System and Change Categories

The first step to implementing an N+1 landscape is to define the role of each system identifier (SID) and the types of development efforts that are supported. As previously mentioned, a maturing SAP landscape consists of sandbox (SBX), development (DEV), test (TST), quality assurance (QAS), and production (PRD) system instances. The purpose of each system is described in Table 1.

Table 1

Typical SAP landscape system and purpose

The Change Management team, sometimes referred to as Release Management, categorizes change types based on their importance to the business, level of complexity, and impact on other interfaces or systems. For the purpose of this article, my change types are Production Support — Weekly, Production Support — Monthly, Project, and Emergency. Table 2 includes a definition of each change request type.

Table 2

Change type definitions

N+1 Architecture

In the N+1 system implementation model there are two development paths. The primary development effort is called the N landscape and is dedicated to weekly or monthly production support and emergency change requests. The new development path is called the N+1 landscape and is dedicated to project change management.

The N landscape is dedicated to supporting production and emergency changes and consists of the original development, test, quality assurance, and production systems. The systems must remain at the same technical level as the production system regarding kernel, Support Package Stack, and enhancement package. The transport path remains the same: DEV > TST > QAS > PRD.

The N+1 landscape is dedicated to project changes and consists of development (DV2) and test (TS2) systems and, optionally, a quality assurance (QA2) system for highly integrated application environments. The development system is a system copy of the N development system just prior to project start. The test and quality assurance systems are system copies of production. There are no requirements to stay at the same technical level as production. The transport path remains the same throughout: DV2 > TS2 > QA2. Refer to Table 3 for definitions and Figure 1 for the N+1 system layout.

Table 3

N+1 landscape system definitions

Figure 1

The N+1 landscape layout

The development system client strategy remains the same for N and N+1 landscapes. For example, if the DEV system has separate clients for client-dependent, client-independent, and sandboxing development activities, then the same clients exist in the N+1 development system copy.

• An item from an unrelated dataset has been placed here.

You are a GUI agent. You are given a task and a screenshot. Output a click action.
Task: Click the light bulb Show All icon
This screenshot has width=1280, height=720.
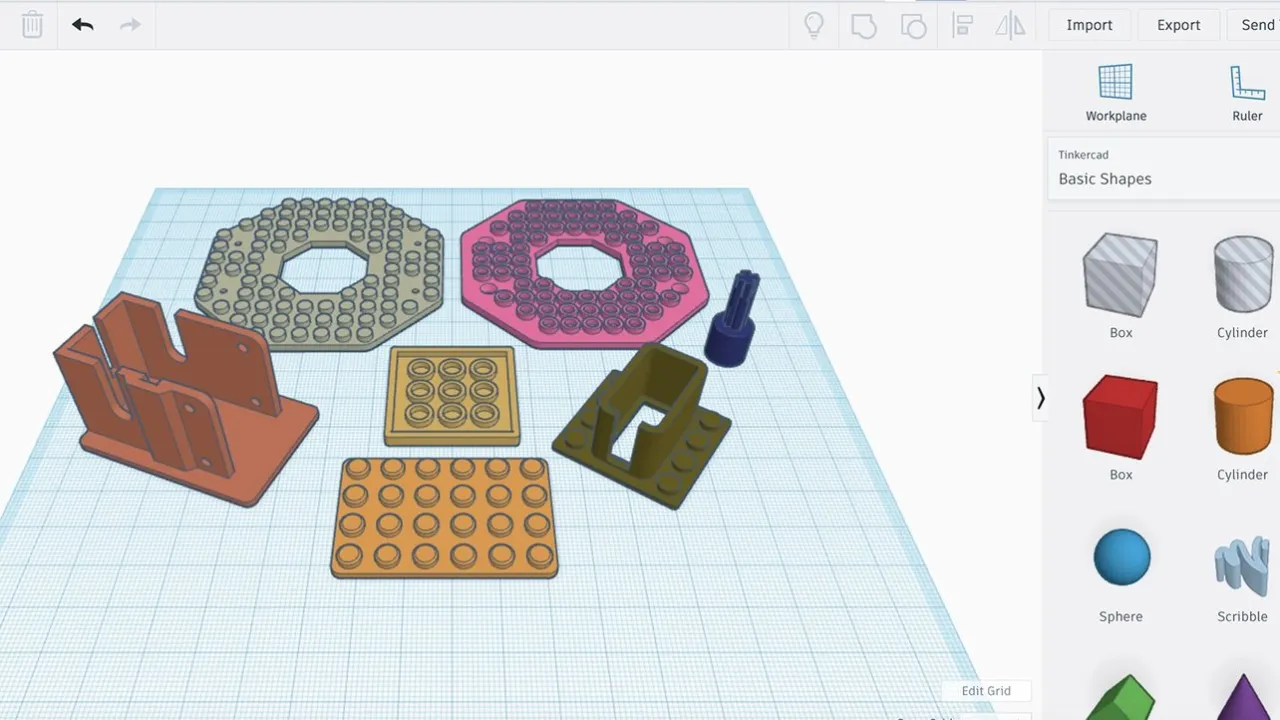[x=813, y=25]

Synchronized Production Change with the N+1 Landscape

Once the two N and N+1 landscapes are available, project development can begin. However, the project team in the N+1 landscape must be aware of the production change that is occurring on a weekly basis. Otherwise, the results are disastrous at go-live. Consider the scenario in which the project team is isolated for six months developing a materials management (MM) extension. During that time, the production support team has implemented several MM fixes and minor configuration changes. These revisions lead to a problem at project go-live because production changes were ignored. This situation can be avoided by ensuring that production changes are incorporated into the N+1 development environment quickly and in the N+1 test and quality assurance systems regularly.

If the technical code base is the same in both the N and N+1 landscapes — Support Package Stack and enhancement package — once a change has been transported to production, it is then migrated to the N+1 development system (DV2). Unfortunately, if the technical code base is different, then the change needs to be re-keyed, or manually entered, to the N+1 development system. Code and configuration re-keys are required because of the risk associated with moving older versions of SAP objects from the down level code base and overwriting the corrected or enhanced objects. Typically, the transport and re-keying of changes are performed within three days of transport to the production system.

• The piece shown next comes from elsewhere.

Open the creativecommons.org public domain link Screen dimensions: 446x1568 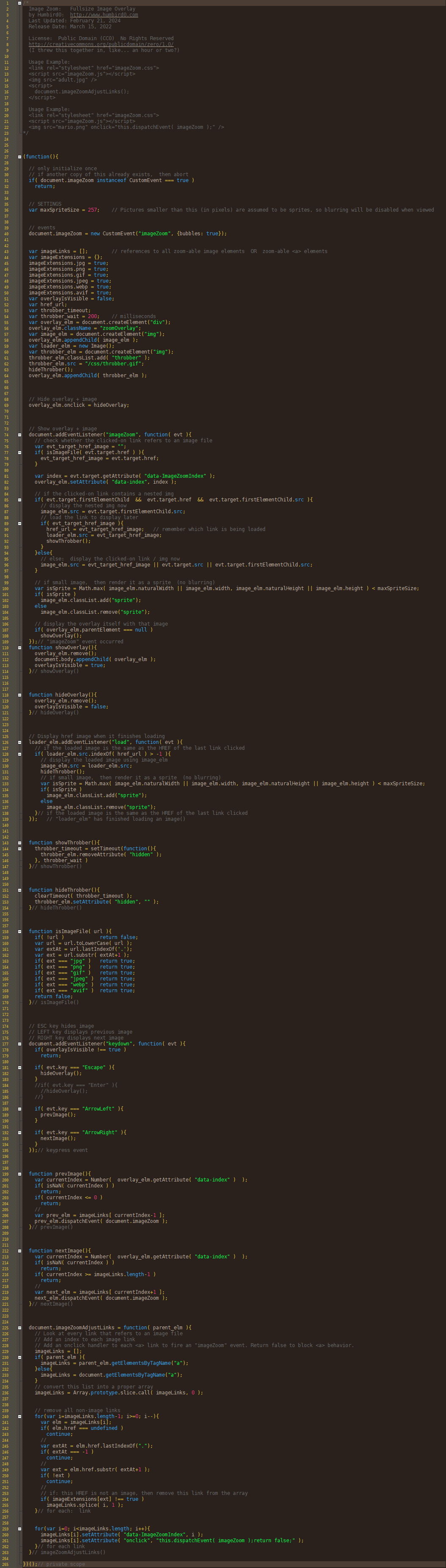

When you transport a production change to the N+1 development system, an error occurs if an object is open for change in the N+1 development system. The Basis team needs to contact the project development team and inform the developer of a code change being put in production that is not accounted for in the N+1 environment. The developer needs to safeguard any development changes to the conflicted objects and then release the transport containing the N+1 object. The Basis team can now proceed with the migration, and the developer can now implement the project change against the updated production object.

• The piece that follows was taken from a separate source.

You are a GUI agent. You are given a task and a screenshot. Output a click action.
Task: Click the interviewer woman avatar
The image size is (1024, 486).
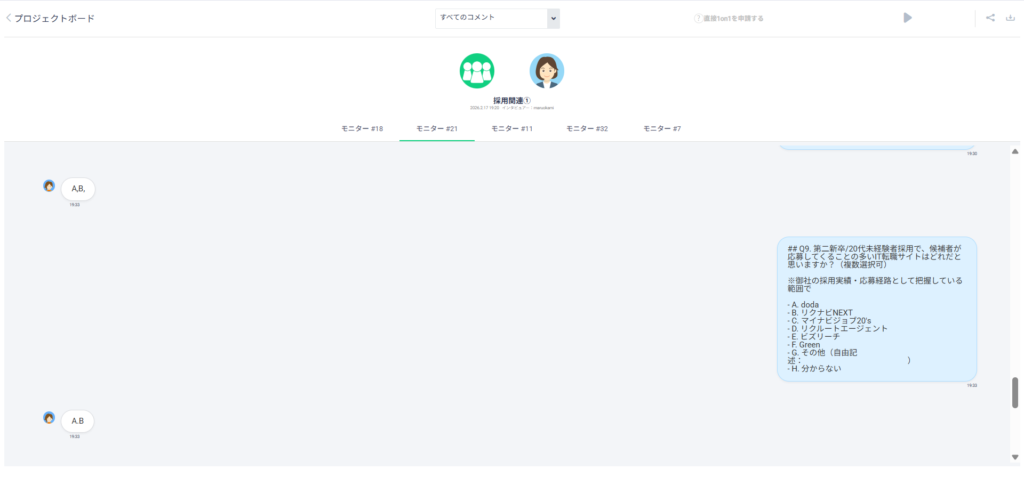547,71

These minor code collisions are preferable to the disaster that would occur if production changes were ignored for a long period of time while the project development and testing were being completed. Unfortunately, this lesson was learned at a client site when it chose to postpone consolidation of production support changes into the DV2 early in the project development cycle. The project go-live was postponed as the project development team had to accommodate the many code collisions that resulted.

The N+1 test (TS2) and quality assurance (QA2) systems are required to incorporate production changes. The good news is that the timing is not so critical and can be scheduled around testing efforts. Changes can be transported or incorporated as part of system refreshes. Typically, these systems are refreshed from production periodically as project milestones are reached — for example, after completing a series of project tests. As a part of the N+1 system refresh, Basis re-migrates the project transport package as the final step to ensure that the system is ready for project testing.

Project Go-Live

Once the project development and initial testing efforts are ready for production, coordination is required to ensure that the N landscape’s DEV system remains the single source of change. To complete this process follow these steps:

• Prepare for a production support code freeze
• Consolidate the project and production support development
• Perform final regression testing
• Perform go-live

This process typically lasts between one and two weeks, with timing dependent on the regression-testing schedule. 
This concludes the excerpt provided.